#### Document section ####
Monkeypox spreads tentacles: US, Canada, Spain, and Portugal confirm cases
After the UK confirmed a rare monkeypox infection earlier this month, more cases have been detected in the US, Canada, Spain, and Portugal. While eight people are believed to be infected in Spain, five have caught the infection in Portugal. The US reported its first case in a man from Massachusetts, who had recently traveled to Canada.
- Even as the world is grappling with the COVID-19 outbreak, sporadic incidences of other viruses like monkeypox have become a cause for concern.
- Though monkeypox, said to have its roots in West Africa, belongs to the same family as the smallpox-causing virus, it's less severe with lower infection chances.
- However, rising cases in Europe are alarming as it is occasionally known to spread elsewhere.
The emergence of cases in Spain and Portugal could be the first global outbreak of monkeypox. According to reports, all the young men who have been infected have self-identified themselves as gay or bisexual prompting European investigators to look into the possibility of the infection spreading through sexual contact. British health authorities had also identified four cases among gay and bisexual men in London.
In the case of the Massachusetts patient, confirmatory testing was completed at the US Centers for Disease Control and Prevention (CDC). The Department of Public Health and the CDC are working on identifying the individuals who may have contacted him while he was infected. Meanwhile, officials said he poses no risk to the public and is responding well to the treatment in the hospital.
#### Extracted entries ####
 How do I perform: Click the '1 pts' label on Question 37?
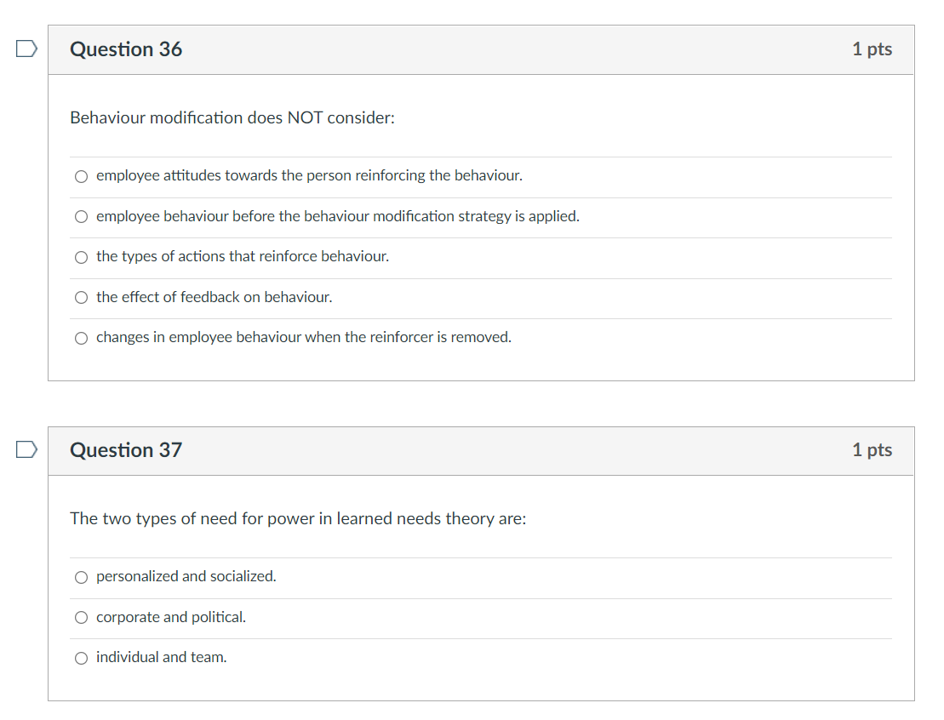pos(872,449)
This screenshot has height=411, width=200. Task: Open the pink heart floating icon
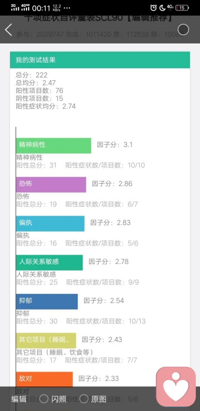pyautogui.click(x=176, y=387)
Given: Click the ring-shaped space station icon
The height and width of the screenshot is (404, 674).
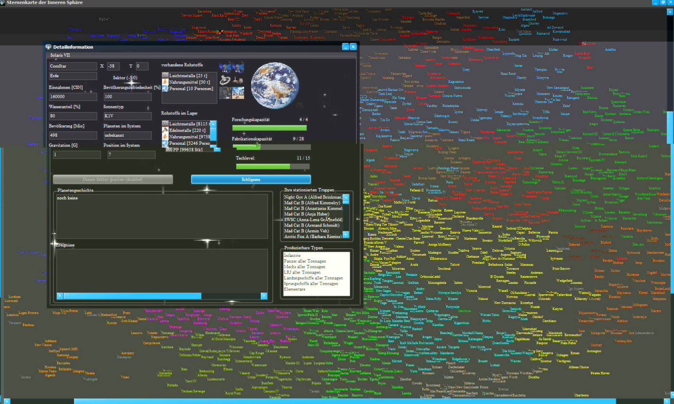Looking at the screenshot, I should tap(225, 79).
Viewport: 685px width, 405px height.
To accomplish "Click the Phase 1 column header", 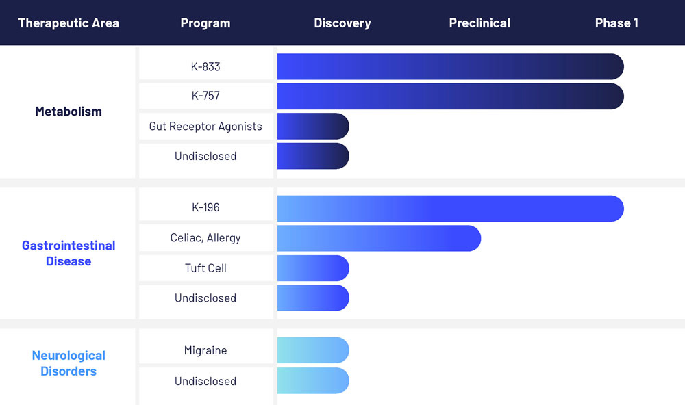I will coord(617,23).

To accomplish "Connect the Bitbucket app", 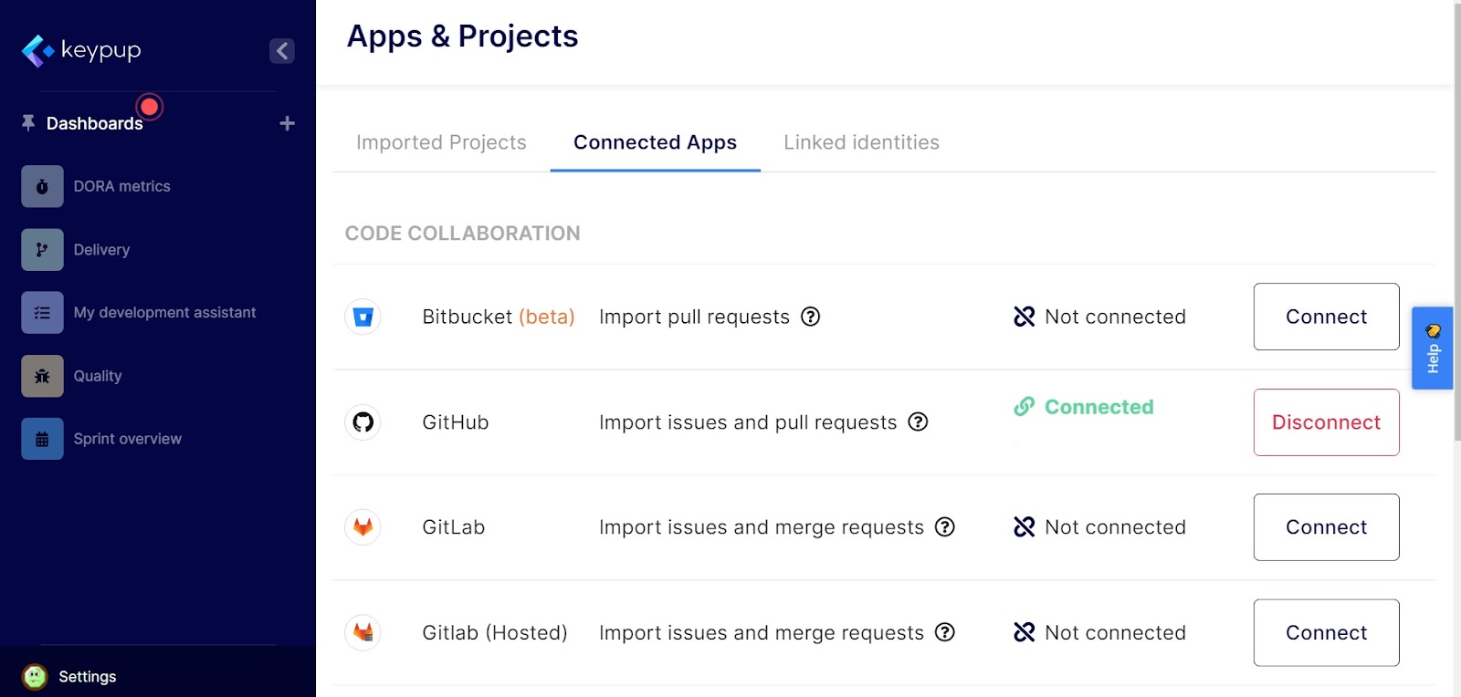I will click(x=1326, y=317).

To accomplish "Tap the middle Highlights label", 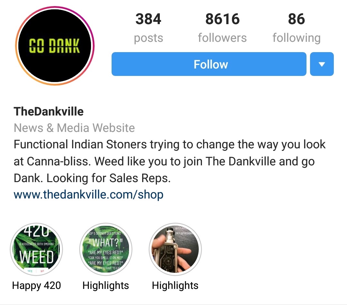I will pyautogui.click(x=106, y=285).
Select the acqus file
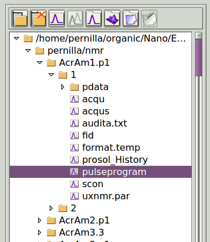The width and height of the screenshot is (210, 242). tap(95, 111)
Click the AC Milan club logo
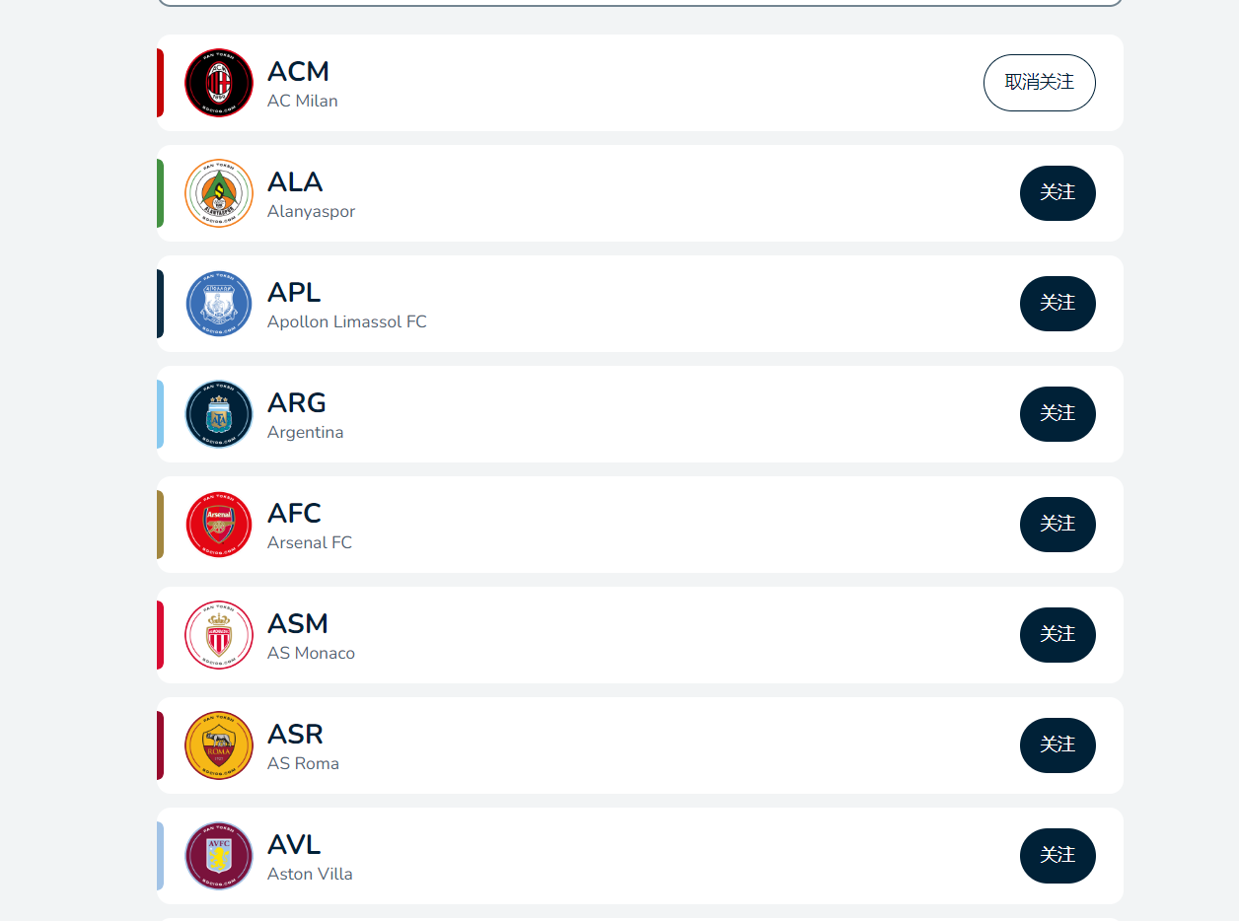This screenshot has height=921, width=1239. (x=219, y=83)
####
#### Extracted entries ####
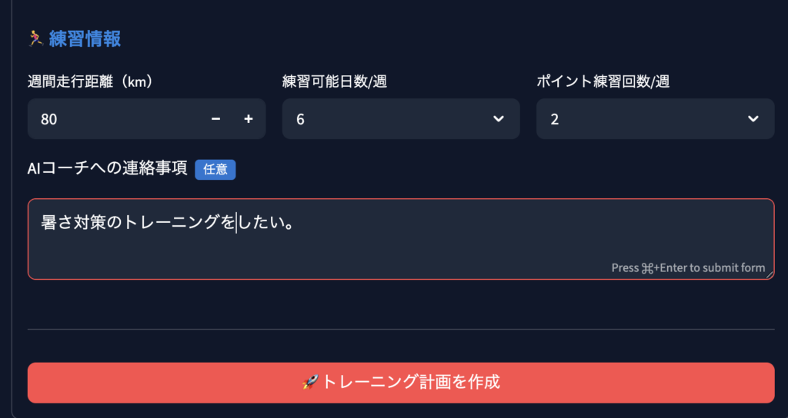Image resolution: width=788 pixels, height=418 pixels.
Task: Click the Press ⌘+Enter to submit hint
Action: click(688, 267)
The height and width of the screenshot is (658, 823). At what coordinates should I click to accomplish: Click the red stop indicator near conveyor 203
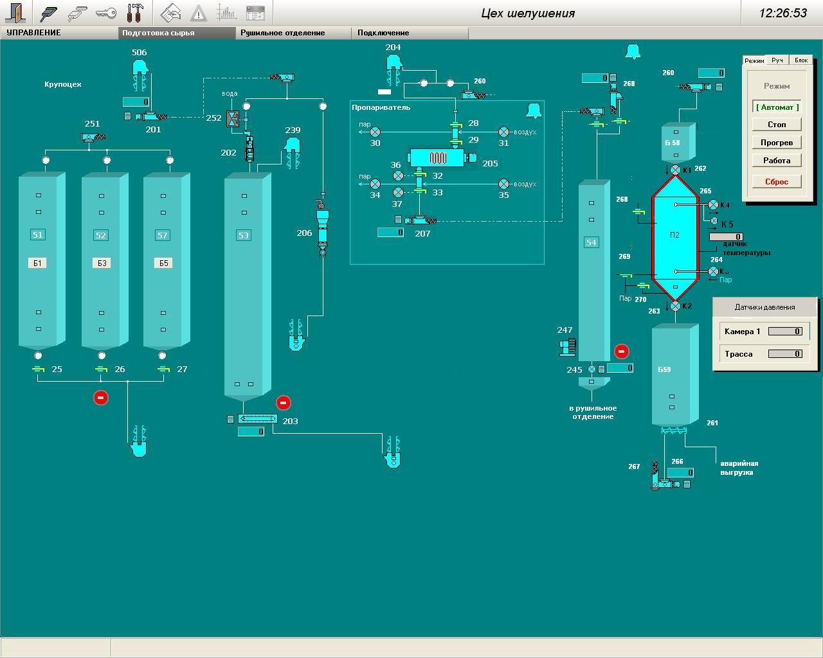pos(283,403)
####
Actions to take |
a) Please write out the part of the monkeypox article between "- Even as the" and "men in London.", inclusive.
b) Answer these questions from the monkeypox article:
(i) How many people are believed to be infected in Spain?
(ii) Where was confirmatory testing for the Massachusetts patient completed?
(iii) How many cases did British health authorities identify among gay and bisexual men in London?
c) Carry on the monkeypox article from its last sentence.

Answers given |
a)
- Even as the world is grappling with the COVID-19 outbreak, sporadic incidences of other viruses like monkeypox have become a cause for concern.
- Though monkeypox, said to have its roots in West Africa, belongs to the same family as the smallpox-causing virus, it's less severe with lower infection chances.
- However, rising cases in Europe are alarming as it is occasionally known to spread elsewhere.
The emergence of cases in Spain and Portugal could be the first global outbreak of monkeypox. According to reports, all the young men who have been infected have self-identified themselves as gay or bisexual prompting European investigators to look into the possibility of the infection spreading through sexual contact. British health authorities had also identified four cases among gay and bisexual men in London.

b)
(i) Eight.
(ii) At the US Centers for Disease Control and Prevention (CDC).
(iii) Four.

c)
Until now, monkeypox was confined to travelers and their relatives returning from West and Central Africa. With the virus rapidly spreading in Europe, experts are trying to ascertain how so many people are getting infected. Experts are puzzled because the nine cases in the UK (as of Wednesday) have no known connection with each other.
Experts believe the likely scenario behind the rise in cases is increased travel after the easing of the COVID-19 restrictions. "My working theory would be that there's a lot of it about in West and Central Africa, travel has resumed, and that's why more cases," said Jimmy Whitworth, a professor of international public health at the London School of Hygiene and Tropical Medicine.
Monkeypox is a viral zoonotic disease mostly transmitted to humans from animals. Most cases of the monkeypox infection are found in West and Central Africa. According to the World Health Organization (WHO), it is similar to human smallpox. Although monkeypox is said to be much milder than smallpox, with a mortality rate of up to 10%, it can be fatal in some rare cases.
The first case of human monkeypox was identified in 1970 in Congo (formerly known as Zaire) in a nine-year-old boy, two years after smallpox had been eradicated from the region. Since then, most cases have been reported from rainforest regions of the Congo Basin, where it is considered endemic.
If a person comes in direct contact with the blood, bodily fluids, or skin lesions of an infected animal, they are likely to contract monkeypox. In Africa, human infections have been documented through the handling of infected monkeys, Gambian pouched rats, and squirrels. Eating half-cooked meat and other products of an infected animal could also pose a risk.
Even though limited, secondary human-to-human transmission can result from close contact with the skin lesions of an infected person or objects recently contaminated by the patient. It can be transmitted through respiratory particles via prolonged face-to-face contact. Transmission can also happen via the placenta from mother to fetus—called congenital monkeypox. The biggest-ever documented community chain transmission witnessed six successive person-to-person infections, said the WHO.
According to the WHO, the incubation period is usually 7−14 days but can range between 5−21 days, too. Following this, fever, rash, severe headache, backache, muscle aches, intense asthenia (lack of energy), and swollen lymph nodes kick in. Apart from the face, rashes affect the palms of the hands, soles of the feet, oral mucous membranes, genitalia, conjunctivas, and cornea, as per the WHO.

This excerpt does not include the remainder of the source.